Tuesday, June 16, 2009

Window on Eurasia: New Russian Film Presents Andropov as Model Leader

Paul Goble

Vienna, June 16 – A new film entitled “Yury Andropov. 15 Months of Hope” presents the longtime KGB head as the Soviet leader “most attractive for the Putin regime” because his brief reign as CPSU general secretary represents “that part of the Soviet past which is closest to the heart” of the current Russian prime minister, according to a liberal critic.
In a review of the movie, which was directed by Sergey Medvedev and shown yesterday on Moscow’s First Channel on the occasion of the Soviet leader’s 95th birthday, Boris Sokolov says that Andropov is presented as “a liberal authoritarian leader who wanted to put the state in order but would not resort to the use of Stalinist terror” (grani.ru/Politics/Russia/m.152434.html).
Thus, when he was serving as chairman of the KGB, Andropov is presented as having decided “not to shoot the most important dissidents, not to put them in the camps, and even not to exile them to Siberia but only to send them abroad,” with no mention of his role in the use of psychiatric prisons against them.
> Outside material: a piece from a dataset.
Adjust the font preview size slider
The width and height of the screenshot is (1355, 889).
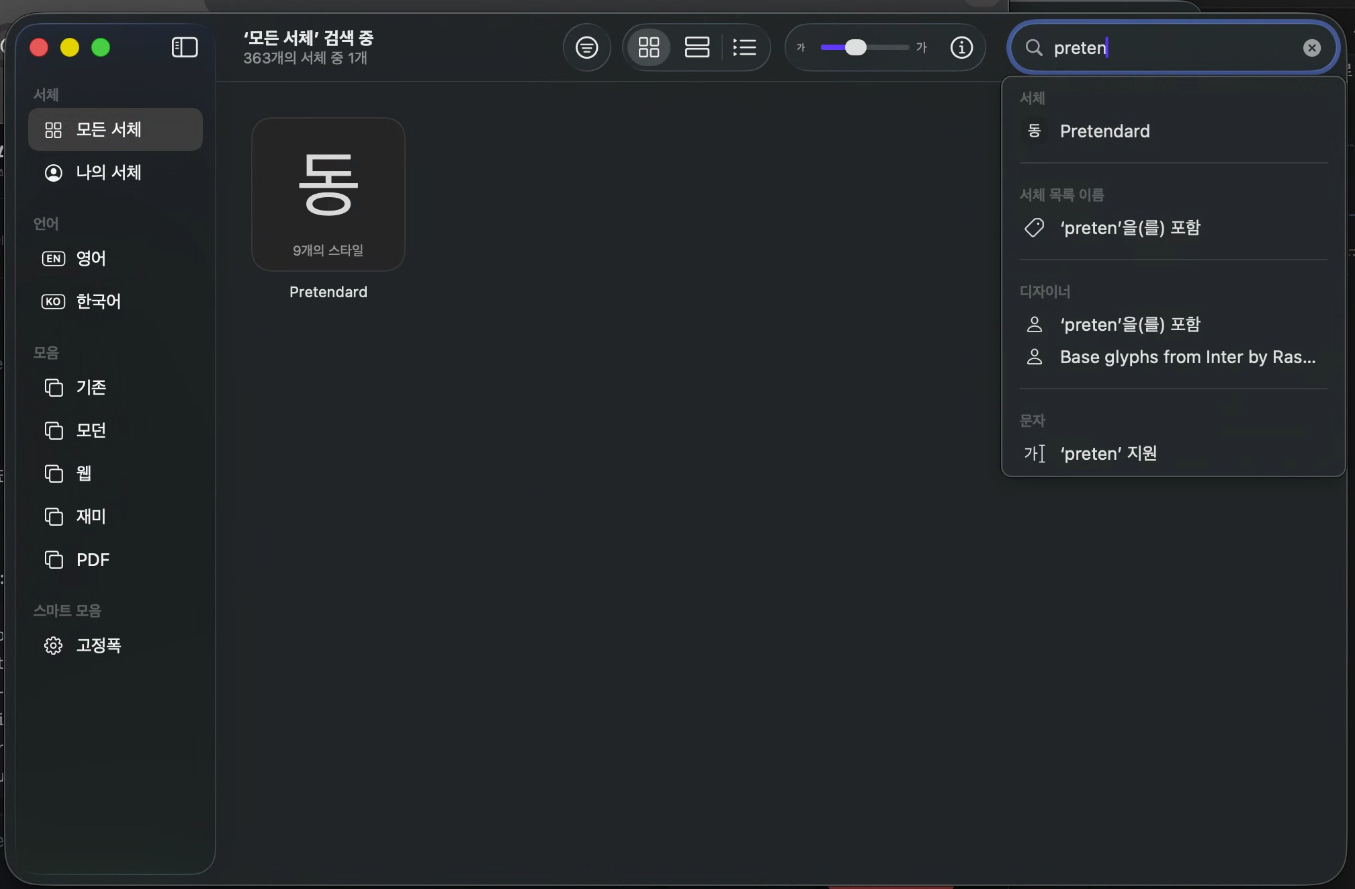[x=858, y=46]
Nor in the film is there any mention about the extent to which Andropov during his brief period in the country’s highest office tightened censorship even though, as Sokolov points out, it was “far from liberal even in Brezhnev’s times.” And in general, the Grani.ru writer says, “the film says only good things about Andropov.”
That positive view is achieved by the director’s careful selection of “talking heads” who either “were from the group of consultants Andropov created while head of the CPSU Central Committee’s socialist countries department or from among his subordinates in the Soviet embassy in Hungary and in the KGB.”
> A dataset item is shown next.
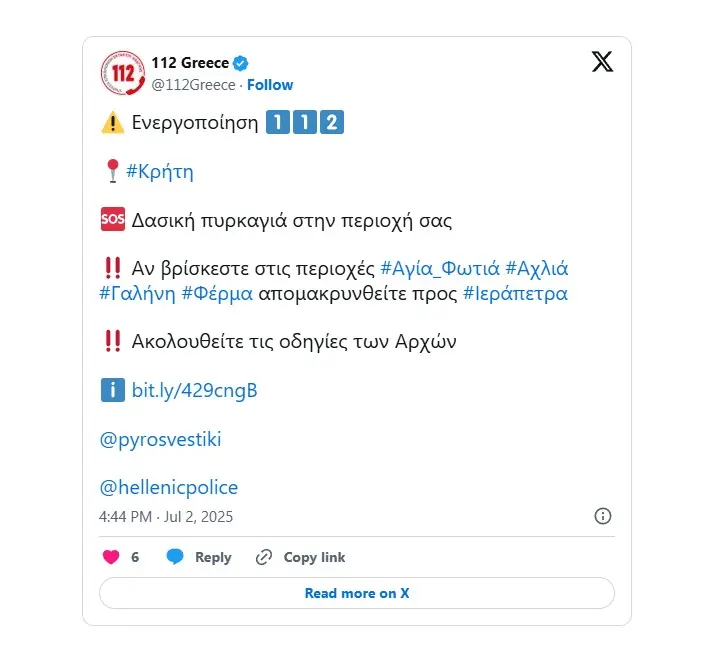Click the copy link chain icon
This screenshot has height=662, width=711.
(x=264, y=557)
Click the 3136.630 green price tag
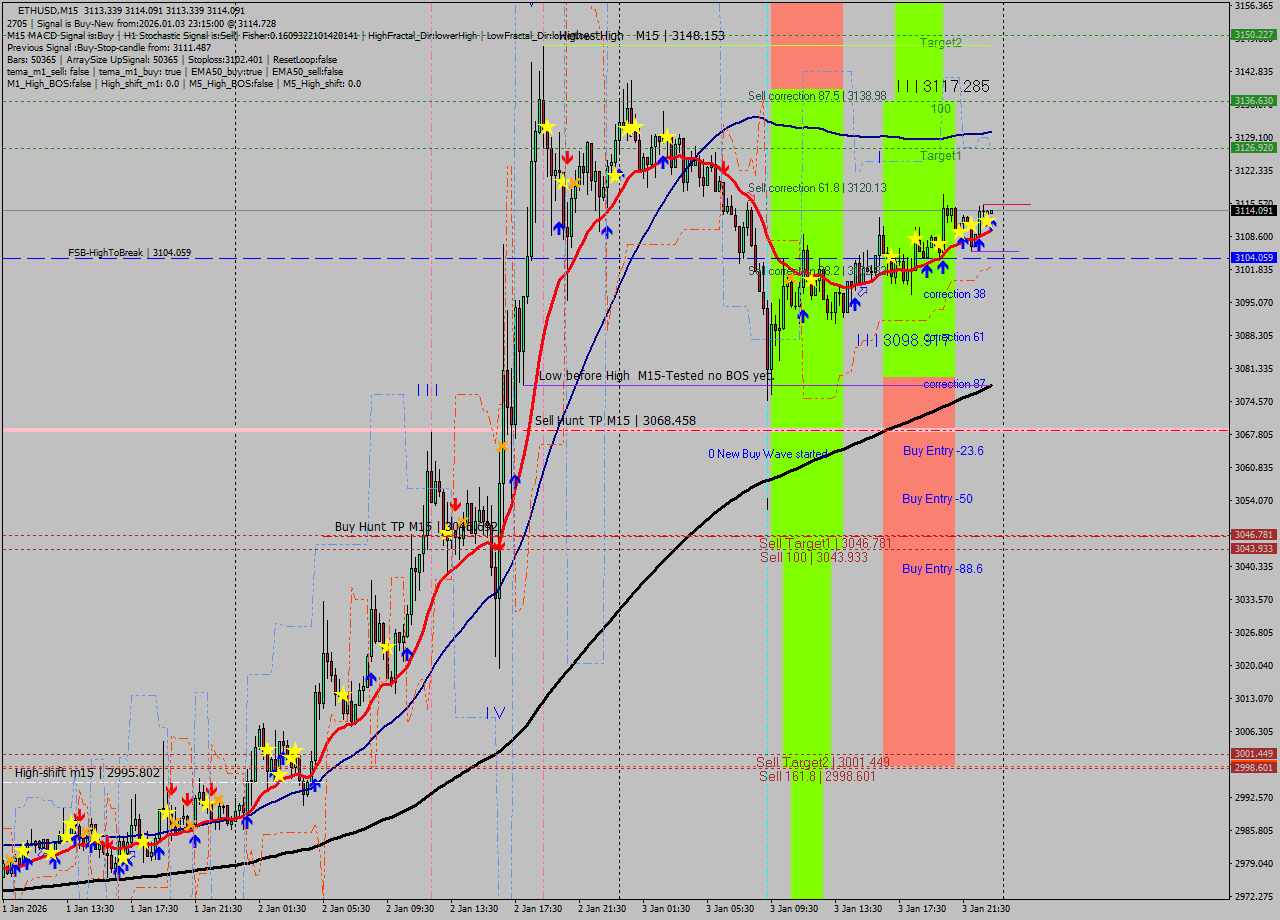Image resolution: width=1280 pixels, height=920 pixels. point(1253,101)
“In order to make the image of Andropov more human,” Sokolov continues, the film describes his personal life in detail, his touching love for his second wife, and the poems which he read only in the closest circle” of friends – although reference is made to his first family which he “threw over on account of a new love or for his career” and then did not help.
But the film doesn’t focus on “such petty things.” Instead, it presents Andropov as someone who sought power only to save his country. And to that end, it presents the “legend” that Andropov’s final rise was decided only after Brezhnev’s death. “In fact,” as Sokolov notes, “Andropov became crown prince” earlier when chief ideologist Mikhail Suslov died.
A central message of the film, the liberal critic points out, is that “Andropov considered corruption the main evil” threatening the country, but he never recognized that “the level of corruption is inversely proportional to the level of the development of democracy” and so failed to bring it under control.
The film also suggests that Andropov wanted to “reform socialism” on the Hungarian model, apparently because of his experience there – although that experience involved the suppression of the 1956 revolution. But Andropov’s reforms, Sokolov reminds, were undercut by his preference for “tightening administrative control over the economy.”
Nor does the new film celebrating Andropov and his leadership style refer to the empty shelves the Soviet people confronted nor the hidden unemployment they suffered nor all the other problems of the USSR. But the film does make one thing perfectly clear to anyone who watches it, albeit almost certainly in spite of the intention of its creators. .
It shows, he says, that “the Soviet system was condemned and even an honest man, in the sense of someone like Andropov who did not take bribes and expensive gifts or give himself empty titles [as Brezhnev had] all the same could not do anything for the salvation of the system,” hardly the message supporters of today’s “liberal authoritarianism” want to deliver.